Politicians don’t take action, Thunberg believes, because climate change is unpopular and children can’t vote. She calls on adults to act decisively. Meanwhile, she says, all children can and will do is protest in the streets and hope adults listen. Thunberg regards adults now in power as willfully in denial. The biggest problem, she finds, is that no one is doing anything to confront the crisis. Young people, she insists, must strike to compel adults to act on behalf of everyone’s future.
Readers may have to adjust to Thunberg’s unrelenting tone and merciless contempt for those who are, in her view, wrecking planet Earth. She doesn’t modulate her views or her manner of expressing them, and she shows no interest in being charming, despite her powerful charisma. Thunberg speaks to inspire activism and clearly thinks only her method is convincing. And, because this collection of speeches captures only the spoken word, it may come across as more didactic, since she speaks bluntly to rally people to her cause.
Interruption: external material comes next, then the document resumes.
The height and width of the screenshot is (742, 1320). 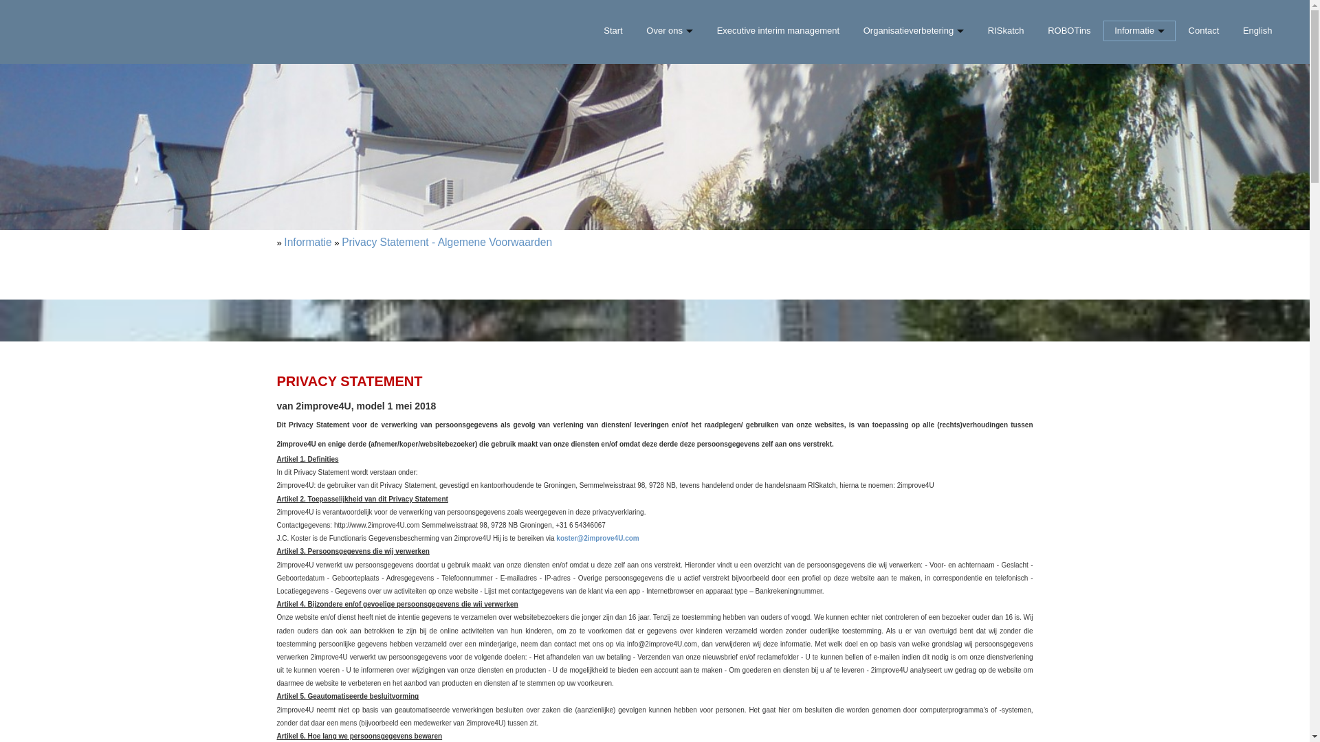 What do you see at coordinates (1257, 31) in the screenshot?
I see `'English'` at bounding box center [1257, 31].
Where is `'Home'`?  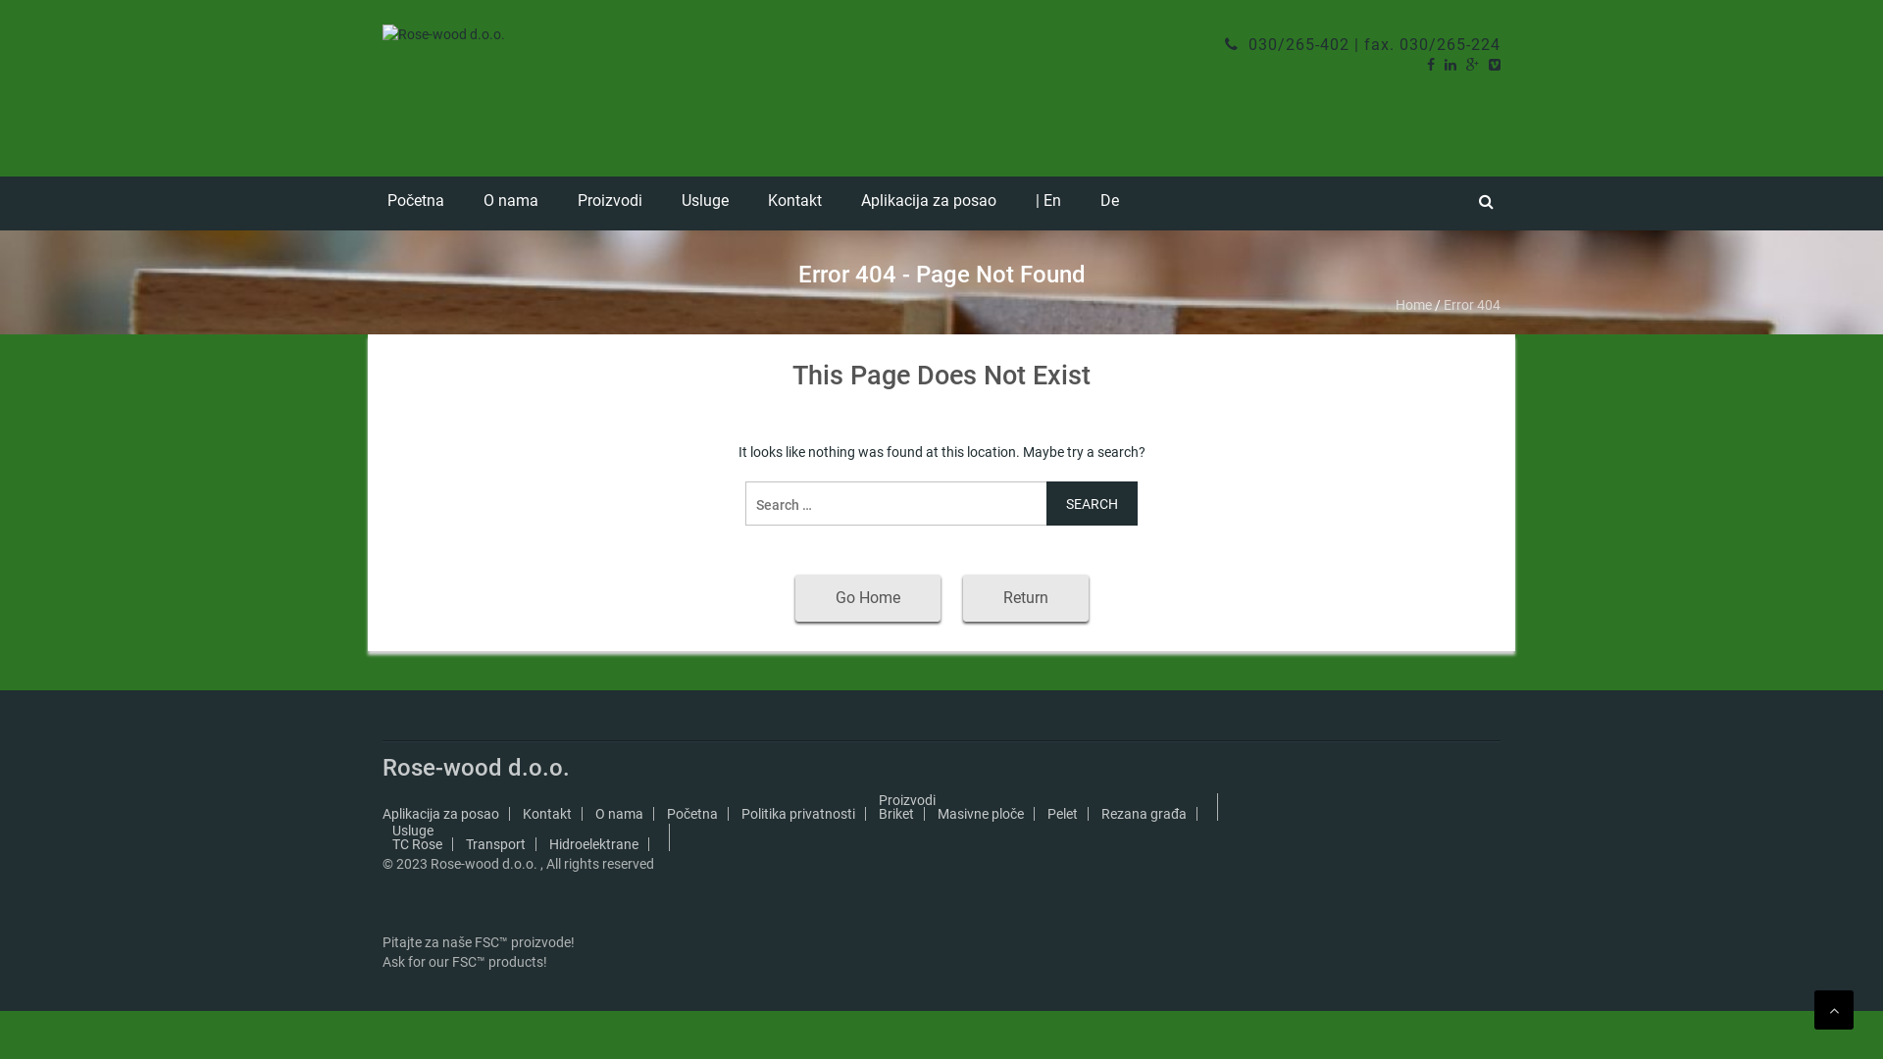
'Home' is located at coordinates (1413, 305).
I have not met one single climate activist who is fighting for the climate for money. That idea is completely absurd.Greta Thunberg
Or, perhaps, Thunberg is best able to pursue only one mode of expression. But what might seem to be a limitation turns out, on lengthy reading, to be a strength. Her no-middle-ground voice is deliberate, compelling and convincing. Readers will find it hard to resist her sincerity, grasp of the facts or ardor for her cause.
Greta Thunberg also wrote Our House Is on Fire. Zoe Tucker’s graphic novel of Thunberg’s life and activism, Greta and the Giants, reaches out to young readers. And, Ann Leonard’s Who Is Greta Thunberg? takes a similar, graphic approach.